Data records
━━━━━━━━━━━━━━━━━━━━━━━━━━━━━━

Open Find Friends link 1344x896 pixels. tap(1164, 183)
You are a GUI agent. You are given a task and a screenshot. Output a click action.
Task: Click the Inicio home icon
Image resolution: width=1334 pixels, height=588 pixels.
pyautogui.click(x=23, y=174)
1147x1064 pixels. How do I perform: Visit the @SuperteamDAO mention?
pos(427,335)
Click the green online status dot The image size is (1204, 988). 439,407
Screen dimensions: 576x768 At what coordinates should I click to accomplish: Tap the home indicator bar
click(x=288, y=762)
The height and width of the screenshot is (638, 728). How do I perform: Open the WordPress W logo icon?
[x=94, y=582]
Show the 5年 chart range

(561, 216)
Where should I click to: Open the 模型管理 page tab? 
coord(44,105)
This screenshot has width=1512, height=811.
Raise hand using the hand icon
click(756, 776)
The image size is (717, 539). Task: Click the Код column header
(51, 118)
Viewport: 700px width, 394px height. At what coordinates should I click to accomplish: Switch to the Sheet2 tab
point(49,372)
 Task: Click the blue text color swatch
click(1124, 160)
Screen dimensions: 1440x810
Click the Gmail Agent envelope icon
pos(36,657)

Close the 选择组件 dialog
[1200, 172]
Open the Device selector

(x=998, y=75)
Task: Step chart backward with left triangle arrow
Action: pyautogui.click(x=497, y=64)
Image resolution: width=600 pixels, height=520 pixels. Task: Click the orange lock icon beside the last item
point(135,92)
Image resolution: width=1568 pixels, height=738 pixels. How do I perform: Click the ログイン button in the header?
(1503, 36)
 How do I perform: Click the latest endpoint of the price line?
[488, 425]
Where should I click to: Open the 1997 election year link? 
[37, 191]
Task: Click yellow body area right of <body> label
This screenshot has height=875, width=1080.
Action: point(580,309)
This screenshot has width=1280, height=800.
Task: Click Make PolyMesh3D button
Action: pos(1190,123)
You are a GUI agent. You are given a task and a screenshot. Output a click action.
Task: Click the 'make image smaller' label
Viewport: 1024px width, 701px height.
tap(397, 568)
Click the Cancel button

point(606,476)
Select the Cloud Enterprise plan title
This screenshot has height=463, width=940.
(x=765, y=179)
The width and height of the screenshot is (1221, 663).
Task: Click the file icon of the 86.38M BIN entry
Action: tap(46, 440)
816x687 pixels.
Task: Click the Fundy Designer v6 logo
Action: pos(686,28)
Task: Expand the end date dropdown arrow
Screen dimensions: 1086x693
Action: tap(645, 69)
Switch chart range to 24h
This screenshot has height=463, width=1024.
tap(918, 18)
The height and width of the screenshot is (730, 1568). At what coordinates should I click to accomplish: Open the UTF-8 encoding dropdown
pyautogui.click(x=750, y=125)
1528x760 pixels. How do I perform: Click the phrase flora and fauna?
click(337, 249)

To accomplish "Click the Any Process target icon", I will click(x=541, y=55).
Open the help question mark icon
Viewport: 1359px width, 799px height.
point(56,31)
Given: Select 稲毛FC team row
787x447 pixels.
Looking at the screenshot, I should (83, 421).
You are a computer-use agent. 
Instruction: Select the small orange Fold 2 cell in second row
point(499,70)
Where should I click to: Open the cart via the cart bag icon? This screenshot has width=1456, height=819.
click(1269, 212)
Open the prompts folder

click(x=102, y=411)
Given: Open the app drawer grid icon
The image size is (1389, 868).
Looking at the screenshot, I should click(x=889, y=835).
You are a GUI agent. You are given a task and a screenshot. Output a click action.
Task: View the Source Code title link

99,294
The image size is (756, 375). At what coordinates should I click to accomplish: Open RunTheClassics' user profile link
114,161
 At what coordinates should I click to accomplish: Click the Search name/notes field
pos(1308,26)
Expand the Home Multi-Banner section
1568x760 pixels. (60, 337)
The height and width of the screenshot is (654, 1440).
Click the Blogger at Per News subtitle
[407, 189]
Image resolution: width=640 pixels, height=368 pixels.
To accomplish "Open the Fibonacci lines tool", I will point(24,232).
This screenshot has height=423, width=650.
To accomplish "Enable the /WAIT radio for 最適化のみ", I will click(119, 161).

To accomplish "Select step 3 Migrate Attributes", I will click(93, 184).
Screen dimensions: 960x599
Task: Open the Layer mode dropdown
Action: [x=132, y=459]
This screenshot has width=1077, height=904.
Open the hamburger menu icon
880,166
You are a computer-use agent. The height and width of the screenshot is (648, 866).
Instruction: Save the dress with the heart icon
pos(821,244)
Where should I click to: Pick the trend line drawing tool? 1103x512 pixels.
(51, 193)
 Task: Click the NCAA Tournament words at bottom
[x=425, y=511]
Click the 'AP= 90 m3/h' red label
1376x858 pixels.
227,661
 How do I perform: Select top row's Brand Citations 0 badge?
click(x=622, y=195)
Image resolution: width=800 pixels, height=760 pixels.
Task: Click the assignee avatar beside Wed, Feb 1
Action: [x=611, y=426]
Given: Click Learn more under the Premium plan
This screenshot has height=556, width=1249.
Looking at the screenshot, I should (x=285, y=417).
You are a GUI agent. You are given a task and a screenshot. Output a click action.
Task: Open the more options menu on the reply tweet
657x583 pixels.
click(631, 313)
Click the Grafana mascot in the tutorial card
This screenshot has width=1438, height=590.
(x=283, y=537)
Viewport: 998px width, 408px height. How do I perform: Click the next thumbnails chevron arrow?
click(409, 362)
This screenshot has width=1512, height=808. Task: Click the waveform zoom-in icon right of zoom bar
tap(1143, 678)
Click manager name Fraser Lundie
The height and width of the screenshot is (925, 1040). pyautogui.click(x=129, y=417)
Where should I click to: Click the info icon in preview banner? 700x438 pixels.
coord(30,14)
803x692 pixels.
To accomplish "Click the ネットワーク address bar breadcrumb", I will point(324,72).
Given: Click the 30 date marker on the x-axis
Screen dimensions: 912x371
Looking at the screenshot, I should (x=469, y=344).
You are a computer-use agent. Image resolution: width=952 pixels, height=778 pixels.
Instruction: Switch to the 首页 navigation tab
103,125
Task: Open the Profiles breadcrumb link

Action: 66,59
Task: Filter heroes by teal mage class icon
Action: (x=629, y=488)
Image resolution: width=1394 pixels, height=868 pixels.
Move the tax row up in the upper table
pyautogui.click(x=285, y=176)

━━━━━━━━━━━━━━━━━━━━━━━━━━━━━━

> _Task_:
Would you repeat the records above without any changes?

> _Output of the task_:
Open Find Friends link 1344x896 pixels. tap(1164, 183)
You are a GUI agent. You are given a task and a screenshot. Output a click action.
Task: Click the Inicio home icon
Image resolution: width=1334 pixels, height=588 pixels.
pyautogui.click(x=23, y=174)
1147x1064 pixels. How do I perform: Visit the @SuperteamDAO mention?
pos(427,335)
Click the green online status dot The image size is (1204, 988). 439,407
Screen dimensions: 576x768 At what coordinates should I click to accomplish: Tap the home indicator bar
click(x=288, y=762)
The height and width of the screenshot is (638, 728). How do I perform: Open the WordPress W logo icon?
[x=94, y=582]
Show the 5年 chart range

(561, 216)
Where should I click to: Open the 模型管理 page tab? 
coord(44,105)
This screenshot has width=1512, height=811.
Raise hand using the hand icon
click(756, 776)
The image size is (717, 539). Task: Click the Код column header
(51, 118)
Viewport: 700px width, 394px height. At what coordinates should I click to accomplish: Switch to the Sheet2 tab
point(49,372)
 Task: Click the blue text color swatch
click(1124, 160)
Screen dimensions: 1440x810
Click the Gmail Agent envelope icon
pos(36,657)

Close the 选择组件 dialog
[1200, 172]
Open the Device selector

(x=998, y=75)
Task: Step chart backward with left triangle arrow
Action: pyautogui.click(x=497, y=64)
Image resolution: width=600 pixels, height=520 pixels. Task: Click the orange lock icon beside the last item
point(135,92)
Image resolution: width=1568 pixels, height=738 pixels. How do I perform: Click the ログイン button in the header?
(1503, 36)
 How do I perform: Click the latest endpoint of the price line?
[488, 425]
Where should I click to: Open the 1997 election year link? 
[37, 191]
Task: Click yellow body area right of <body> label
This screenshot has height=875, width=1080.
Action: point(580,309)
This screenshot has width=1280, height=800.
Task: Click Make PolyMesh3D button
Action: pos(1190,123)
You are a GUI agent. You are given a task and a screenshot. Output a click action.
Task: Click the 'make image smaller' label
Viewport: 1024px width, 701px height.
tap(397, 568)
Click the Cancel button

point(606,476)
Select the Cloud Enterprise plan title
This screenshot has height=463, width=940.
(x=765, y=179)
The width and height of the screenshot is (1221, 663).
Task: Click the file icon of the 86.38M BIN entry
Action: tap(46, 440)
816x687 pixels.
Task: Click the Fundy Designer v6 logo
Action: pos(686,28)
Task: Expand the end date dropdown arrow
Screen dimensions: 1086x693
Action: tap(645, 69)
Switch chart range to 24h
This screenshot has height=463, width=1024.
tap(918, 18)
The height and width of the screenshot is (730, 1568). At what coordinates should I click to accomplish: Open the UTF-8 encoding dropdown
pyautogui.click(x=750, y=125)
1528x760 pixels. How do I perform: Click the phrase flora and fauna?
click(337, 249)

To accomplish "Click the Any Process target icon", I will click(x=541, y=55).
Open the help question mark icon
Viewport: 1359px width, 799px height.
point(56,31)
Given: Select 稲毛FC team row
787x447 pixels.
Looking at the screenshot, I should (83, 421).
You are a computer-use agent. 
Instruction: Select the small orange Fold 2 cell in second row
point(499,70)
Where should I click to: Open the cart via the cart bag icon? This screenshot has width=1456, height=819.
click(1269, 212)
Open the prompts folder

click(x=102, y=411)
Given: Open the app drawer grid icon
The image size is (1389, 868).
Looking at the screenshot, I should click(x=889, y=835).
You are a GUI agent. You are given a task and a screenshot. Output a click action.
Task: View the Source Code title link

99,294
The image size is (756, 375). At what coordinates should I click to accomplish: Open RunTheClassics' user profile link
114,161
 At what coordinates should I click to accomplish: Click the Search name/notes field
pos(1308,26)
Expand the Home Multi-Banner section
1568x760 pixels. (60, 337)
The height and width of the screenshot is (654, 1440).
Click the Blogger at Per News subtitle
[407, 189]
Image resolution: width=640 pixels, height=368 pixels.
To accomplish "Open the Fibonacci lines tool", I will point(24,232).
This screenshot has height=423, width=650.
To accomplish "Enable the /WAIT radio for 最適化のみ", I will click(119, 161).

To accomplish "Select step 3 Migrate Attributes", I will click(93, 184).
Screen dimensions: 960x599
Task: Open the Layer mode dropdown
Action: [x=132, y=459]
This screenshot has width=1077, height=904.
Open the hamburger menu icon
880,166
You are a computer-use agent. The height and width of the screenshot is (648, 866).
Instruction: Save the dress with the heart icon
pos(821,244)
Where should I click to: Pick the trend line drawing tool? 1103x512 pixels.
(51, 193)
 Task: Click the NCAA Tournament words at bottom
[x=425, y=511]
Click the 'AP= 90 m3/h' red label
1376x858 pixels.
227,661
 How do I perform: Select top row's Brand Citations 0 badge?
click(x=622, y=195)
Image resolution: width=800 pixels, height=760 pixels.
Task: Click the assignee avatar beside Wed, Feb 1
Action: [x=611, y=426]
Given: Click Learn more under the Premium plan
This screenshot has height=556, width=1249.
Looking at the screenshot, I should (x=285, y=417).
You are a GUI agent. You are given a task and a screenshot. Output a click action.
Task: Open the more options menu on the reply tweet
657x583 pixels.
click(631, 313)
Click the Grafana mascot in the tutorial card
This screenshot has width=1438, height=590.
(x=283, y=537)
Viewport: 998px width, 408px height. How do I perform: Click the next thumbnails chevron arrow?
click(409, 362)
This screenshot has width=1512, height=808. Task: Click the waveform zoom-in icon right of zoom bar
tap(1143, 678)
Click manager name Fraser Lundie
The height and width of the screenshot is (925, 1040). pyautogui.click(x=129, y=417)
Where should I click to: Click the info icon in preview banner? 700x438 pixels.
coord(30,14)
803x692 pixels.
To accomplish "Click the ネットワーク address bar breadcrumb", I will point(324,72).
Given: Click the 30 date marker on the x-axis
Screen dimensions: 912x371
Looking at the screenshot, I should (x=469, y=344).
You are a computer-use agent. Image resolution: width=952 pixels, height=778 pixels.
Instruction: Switch to the 首页 navigation tab
103,125
Task: Open the Profiles breadcrumb link

Action: 66,59
Task: Filter heroes by teal mage class icon
Action: (x=629, y=488)
Image resolution: width=1394 pixels, height=868 pixels.
Move the tax row up in the upper table
pyautogui.click(x=285, y=176)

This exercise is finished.